The Super Symmetry is a VCA-based compressor with a parallel-compression topology. A VCA (voltage controlled amplifier) compressor is one of various methods for achieving audio compression that also includes tube, FET, and optical designs. In a VCA compressor, a control voltage is derived from the incoming audio signal. This voltage is then applied to a VCA to vary its gain in proportion to the voltage amount, thus achieving a compression effect. VCA compressors are generally considered to be among the most transparent designs; this may or may not be desirable depending on whether a player wants a compressor to both compress and add some harmonic color. Unlike many compressors that output only the compressed audio when engaged, the Super Symmetry offers parallel compression, governed with its blend control. This allows a player to mix the compressed and uncompressed signals so as to tame dynamics while not overly squashing transients. It also makes it easier to achieve unity (equal) gain with the bypassed signal, as the blended signal can make the natural gain reduction that’s a by-product of compression less pronounced.
To test the Super Symmetry, I integrated it into a pedalboard and used it in a recording signal chain. Overall, the Super Symmetry is a superb pedal for bass players who are preternaturally opposed to compression. Even at high degrees of compression (achieved with the compression knob, which should really be labeled “ratio”), the Super Symmetry doesn’t audibly “pump” the signal in an inorganic way. I found that its thoughtfully included parameters made it easy to achieve a natural tone that merely smoothed out my lines or tamed an overly aggressive stompbox. By carefully managing the blend and input amounts, I could get a balanced sound that was neither peaky nor artificially squashed. The pedal was nearly transparent, although I could detect a slight softening in the high-frequency response when I paired it with a bright bass. Input gain is a bit like a more conventional compressor’s threshold parameter, governing the level at which compression begins. The LEDs indicate the amount of compression applied, and while they look cool and function well, the nearly illegible front-panel labels do not match their utility on a stage. Final kudos are due Darkglass for offering top-mounted jacks, a choice that makes it easier to integrate the pedal into a packed pedalboard.
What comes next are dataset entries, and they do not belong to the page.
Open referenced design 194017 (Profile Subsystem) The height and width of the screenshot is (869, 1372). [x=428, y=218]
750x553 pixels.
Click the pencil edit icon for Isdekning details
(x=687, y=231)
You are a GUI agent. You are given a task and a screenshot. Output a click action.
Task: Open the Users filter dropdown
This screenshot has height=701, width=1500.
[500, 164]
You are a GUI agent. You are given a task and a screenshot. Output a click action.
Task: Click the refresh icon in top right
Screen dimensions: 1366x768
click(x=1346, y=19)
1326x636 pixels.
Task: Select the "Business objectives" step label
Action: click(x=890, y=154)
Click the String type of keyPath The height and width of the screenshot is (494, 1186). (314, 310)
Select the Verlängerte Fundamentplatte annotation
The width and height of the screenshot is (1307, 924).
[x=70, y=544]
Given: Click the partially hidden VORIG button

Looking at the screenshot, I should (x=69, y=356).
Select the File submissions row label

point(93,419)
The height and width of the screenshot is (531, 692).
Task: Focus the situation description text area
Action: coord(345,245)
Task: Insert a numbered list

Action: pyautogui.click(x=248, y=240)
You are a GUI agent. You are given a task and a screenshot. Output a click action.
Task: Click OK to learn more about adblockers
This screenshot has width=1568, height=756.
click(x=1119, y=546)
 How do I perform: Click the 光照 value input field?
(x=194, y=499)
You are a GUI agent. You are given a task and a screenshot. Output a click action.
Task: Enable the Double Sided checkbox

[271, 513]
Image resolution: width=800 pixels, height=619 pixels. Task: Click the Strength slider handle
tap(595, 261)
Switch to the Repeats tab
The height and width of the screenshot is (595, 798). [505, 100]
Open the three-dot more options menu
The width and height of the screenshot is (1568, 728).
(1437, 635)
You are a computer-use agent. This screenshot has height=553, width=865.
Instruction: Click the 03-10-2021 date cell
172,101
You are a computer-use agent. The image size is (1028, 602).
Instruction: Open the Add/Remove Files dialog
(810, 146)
Darkglass may have another hit on its hands with the Super Symmetry. While it is expensive, it offers a sophisticated sound characteristic of rackmount units costing much more. There are cheaper alternatives in stompbox form, but few that offer the same smooth, thoughtfully voiced sound.
Super Symmetry 115GeV Compressor
Pros Smooth and unobtrusive sound; excellent construction; cool indicator lights
Cons Hard-to-read front-panel text
Bottom Line A slick and sophisticated compressor that’s great for devout compressor loyalists and skeptics alike.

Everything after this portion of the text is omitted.